WORK TO BE COMPLETED: If you count the lines of the material below, how many contain the string "back"? Reply with the number alone.

A run of records

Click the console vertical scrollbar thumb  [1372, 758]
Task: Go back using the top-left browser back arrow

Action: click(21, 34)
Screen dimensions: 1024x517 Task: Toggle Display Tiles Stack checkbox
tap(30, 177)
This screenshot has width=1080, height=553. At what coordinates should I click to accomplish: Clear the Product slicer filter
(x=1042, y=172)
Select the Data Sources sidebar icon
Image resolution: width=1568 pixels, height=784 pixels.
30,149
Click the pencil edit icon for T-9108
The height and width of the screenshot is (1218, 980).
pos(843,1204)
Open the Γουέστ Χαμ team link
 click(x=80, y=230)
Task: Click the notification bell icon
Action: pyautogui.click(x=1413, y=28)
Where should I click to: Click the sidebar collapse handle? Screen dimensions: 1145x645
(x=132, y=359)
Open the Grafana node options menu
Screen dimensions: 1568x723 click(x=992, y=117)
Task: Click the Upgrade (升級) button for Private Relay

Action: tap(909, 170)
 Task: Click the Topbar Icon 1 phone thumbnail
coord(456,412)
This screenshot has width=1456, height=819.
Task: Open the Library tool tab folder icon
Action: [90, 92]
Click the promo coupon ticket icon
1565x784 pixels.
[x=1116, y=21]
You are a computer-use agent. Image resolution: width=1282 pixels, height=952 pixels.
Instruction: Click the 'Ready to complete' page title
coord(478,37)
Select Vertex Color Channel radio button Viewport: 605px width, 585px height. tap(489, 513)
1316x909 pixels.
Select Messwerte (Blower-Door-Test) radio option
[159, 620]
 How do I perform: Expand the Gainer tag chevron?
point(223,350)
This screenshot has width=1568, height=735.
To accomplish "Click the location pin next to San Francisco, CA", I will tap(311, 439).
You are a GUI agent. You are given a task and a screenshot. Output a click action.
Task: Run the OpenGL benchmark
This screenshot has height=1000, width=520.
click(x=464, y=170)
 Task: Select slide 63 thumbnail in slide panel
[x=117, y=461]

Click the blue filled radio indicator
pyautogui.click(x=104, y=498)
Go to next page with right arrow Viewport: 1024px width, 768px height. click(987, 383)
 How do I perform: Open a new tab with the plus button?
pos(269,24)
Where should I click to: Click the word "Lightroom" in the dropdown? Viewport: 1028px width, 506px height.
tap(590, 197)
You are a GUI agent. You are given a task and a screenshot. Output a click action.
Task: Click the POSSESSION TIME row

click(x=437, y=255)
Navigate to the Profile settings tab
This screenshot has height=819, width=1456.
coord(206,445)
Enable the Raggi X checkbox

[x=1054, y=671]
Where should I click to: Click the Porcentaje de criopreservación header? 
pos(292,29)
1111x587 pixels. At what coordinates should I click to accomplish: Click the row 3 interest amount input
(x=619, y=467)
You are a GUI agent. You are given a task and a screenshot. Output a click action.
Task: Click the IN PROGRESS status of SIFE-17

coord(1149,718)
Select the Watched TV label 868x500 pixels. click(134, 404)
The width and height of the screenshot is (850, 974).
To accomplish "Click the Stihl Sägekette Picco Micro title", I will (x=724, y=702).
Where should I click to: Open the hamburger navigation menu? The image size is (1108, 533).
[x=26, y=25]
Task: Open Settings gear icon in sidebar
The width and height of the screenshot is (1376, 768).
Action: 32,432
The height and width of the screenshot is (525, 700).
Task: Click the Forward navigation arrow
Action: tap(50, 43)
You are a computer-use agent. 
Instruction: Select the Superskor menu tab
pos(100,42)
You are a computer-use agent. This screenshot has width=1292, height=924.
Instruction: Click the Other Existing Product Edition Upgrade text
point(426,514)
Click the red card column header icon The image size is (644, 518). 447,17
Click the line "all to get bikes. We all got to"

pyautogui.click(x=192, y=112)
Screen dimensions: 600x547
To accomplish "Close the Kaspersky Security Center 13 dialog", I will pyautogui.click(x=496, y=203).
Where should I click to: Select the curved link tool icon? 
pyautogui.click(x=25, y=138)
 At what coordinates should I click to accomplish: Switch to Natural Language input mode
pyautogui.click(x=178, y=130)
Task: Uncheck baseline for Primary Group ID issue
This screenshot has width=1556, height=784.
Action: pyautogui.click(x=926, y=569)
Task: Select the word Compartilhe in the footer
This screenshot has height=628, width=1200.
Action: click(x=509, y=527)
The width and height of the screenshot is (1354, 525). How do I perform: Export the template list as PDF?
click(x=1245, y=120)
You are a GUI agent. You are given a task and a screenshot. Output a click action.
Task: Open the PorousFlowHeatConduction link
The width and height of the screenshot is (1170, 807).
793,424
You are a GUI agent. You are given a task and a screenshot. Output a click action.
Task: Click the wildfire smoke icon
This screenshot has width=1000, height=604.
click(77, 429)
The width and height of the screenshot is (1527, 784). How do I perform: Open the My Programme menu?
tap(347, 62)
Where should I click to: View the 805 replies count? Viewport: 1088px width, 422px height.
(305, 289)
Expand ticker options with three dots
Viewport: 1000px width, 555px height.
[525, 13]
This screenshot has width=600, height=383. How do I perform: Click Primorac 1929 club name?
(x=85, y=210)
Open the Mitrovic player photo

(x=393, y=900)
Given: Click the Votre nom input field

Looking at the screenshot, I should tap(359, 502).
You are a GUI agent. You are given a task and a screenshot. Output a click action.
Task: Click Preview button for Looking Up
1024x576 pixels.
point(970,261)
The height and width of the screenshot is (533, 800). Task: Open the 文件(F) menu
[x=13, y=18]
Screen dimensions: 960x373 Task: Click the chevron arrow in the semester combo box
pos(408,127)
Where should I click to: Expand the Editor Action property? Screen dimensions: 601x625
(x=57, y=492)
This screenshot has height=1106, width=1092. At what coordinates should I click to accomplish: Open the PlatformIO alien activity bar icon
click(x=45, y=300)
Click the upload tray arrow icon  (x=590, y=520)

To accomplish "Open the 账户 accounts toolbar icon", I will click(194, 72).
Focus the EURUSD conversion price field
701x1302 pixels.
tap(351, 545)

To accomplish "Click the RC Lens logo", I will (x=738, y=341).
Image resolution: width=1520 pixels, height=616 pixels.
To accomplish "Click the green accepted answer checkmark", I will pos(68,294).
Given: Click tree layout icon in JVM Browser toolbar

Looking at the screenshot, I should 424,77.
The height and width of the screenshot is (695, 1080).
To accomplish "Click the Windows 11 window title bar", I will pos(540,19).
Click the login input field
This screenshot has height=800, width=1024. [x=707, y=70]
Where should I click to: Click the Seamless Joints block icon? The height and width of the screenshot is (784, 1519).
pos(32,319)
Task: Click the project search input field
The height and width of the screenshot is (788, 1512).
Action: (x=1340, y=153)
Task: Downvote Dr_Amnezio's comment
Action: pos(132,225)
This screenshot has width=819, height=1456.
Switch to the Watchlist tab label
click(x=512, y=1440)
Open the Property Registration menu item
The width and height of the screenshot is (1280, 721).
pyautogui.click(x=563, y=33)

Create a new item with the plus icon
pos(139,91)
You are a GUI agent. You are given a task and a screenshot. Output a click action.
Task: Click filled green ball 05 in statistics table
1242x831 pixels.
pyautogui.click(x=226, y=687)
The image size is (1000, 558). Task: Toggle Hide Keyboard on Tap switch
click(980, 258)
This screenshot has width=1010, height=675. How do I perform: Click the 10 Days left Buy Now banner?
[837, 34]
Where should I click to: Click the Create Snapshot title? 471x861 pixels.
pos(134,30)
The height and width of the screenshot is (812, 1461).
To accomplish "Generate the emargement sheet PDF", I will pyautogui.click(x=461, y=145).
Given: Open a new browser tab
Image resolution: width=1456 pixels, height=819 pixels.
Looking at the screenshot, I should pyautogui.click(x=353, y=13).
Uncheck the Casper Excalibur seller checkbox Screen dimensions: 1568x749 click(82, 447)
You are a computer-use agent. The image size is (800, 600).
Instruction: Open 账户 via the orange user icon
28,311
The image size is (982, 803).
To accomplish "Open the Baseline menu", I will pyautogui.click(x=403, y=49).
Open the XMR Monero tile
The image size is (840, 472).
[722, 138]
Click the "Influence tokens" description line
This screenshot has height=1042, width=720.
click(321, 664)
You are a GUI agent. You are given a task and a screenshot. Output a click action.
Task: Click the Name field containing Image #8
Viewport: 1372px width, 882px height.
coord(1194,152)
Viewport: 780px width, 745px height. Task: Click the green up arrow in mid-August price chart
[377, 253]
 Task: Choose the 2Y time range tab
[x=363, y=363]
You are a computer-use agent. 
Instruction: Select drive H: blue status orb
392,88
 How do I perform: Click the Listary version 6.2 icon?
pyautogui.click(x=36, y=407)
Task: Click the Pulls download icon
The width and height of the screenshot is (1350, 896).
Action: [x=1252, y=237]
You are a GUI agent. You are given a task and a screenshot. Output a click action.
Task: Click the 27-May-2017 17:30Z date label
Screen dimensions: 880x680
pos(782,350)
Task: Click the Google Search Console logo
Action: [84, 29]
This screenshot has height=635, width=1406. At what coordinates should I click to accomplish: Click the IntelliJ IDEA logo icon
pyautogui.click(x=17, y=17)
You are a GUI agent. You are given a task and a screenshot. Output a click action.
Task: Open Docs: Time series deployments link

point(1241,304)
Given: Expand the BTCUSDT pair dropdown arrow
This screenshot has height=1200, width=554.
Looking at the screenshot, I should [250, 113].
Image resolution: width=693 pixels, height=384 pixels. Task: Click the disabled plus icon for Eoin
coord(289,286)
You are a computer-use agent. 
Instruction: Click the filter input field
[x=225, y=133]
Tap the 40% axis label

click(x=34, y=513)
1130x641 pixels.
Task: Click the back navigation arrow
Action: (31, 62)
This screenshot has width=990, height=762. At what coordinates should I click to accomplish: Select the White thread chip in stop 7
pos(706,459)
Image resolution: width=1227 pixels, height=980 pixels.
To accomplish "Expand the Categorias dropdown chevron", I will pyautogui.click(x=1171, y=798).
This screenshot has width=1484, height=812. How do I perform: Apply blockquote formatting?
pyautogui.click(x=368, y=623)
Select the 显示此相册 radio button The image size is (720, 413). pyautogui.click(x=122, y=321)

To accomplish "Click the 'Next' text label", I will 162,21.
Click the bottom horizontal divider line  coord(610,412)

FULL RESPONSE: 2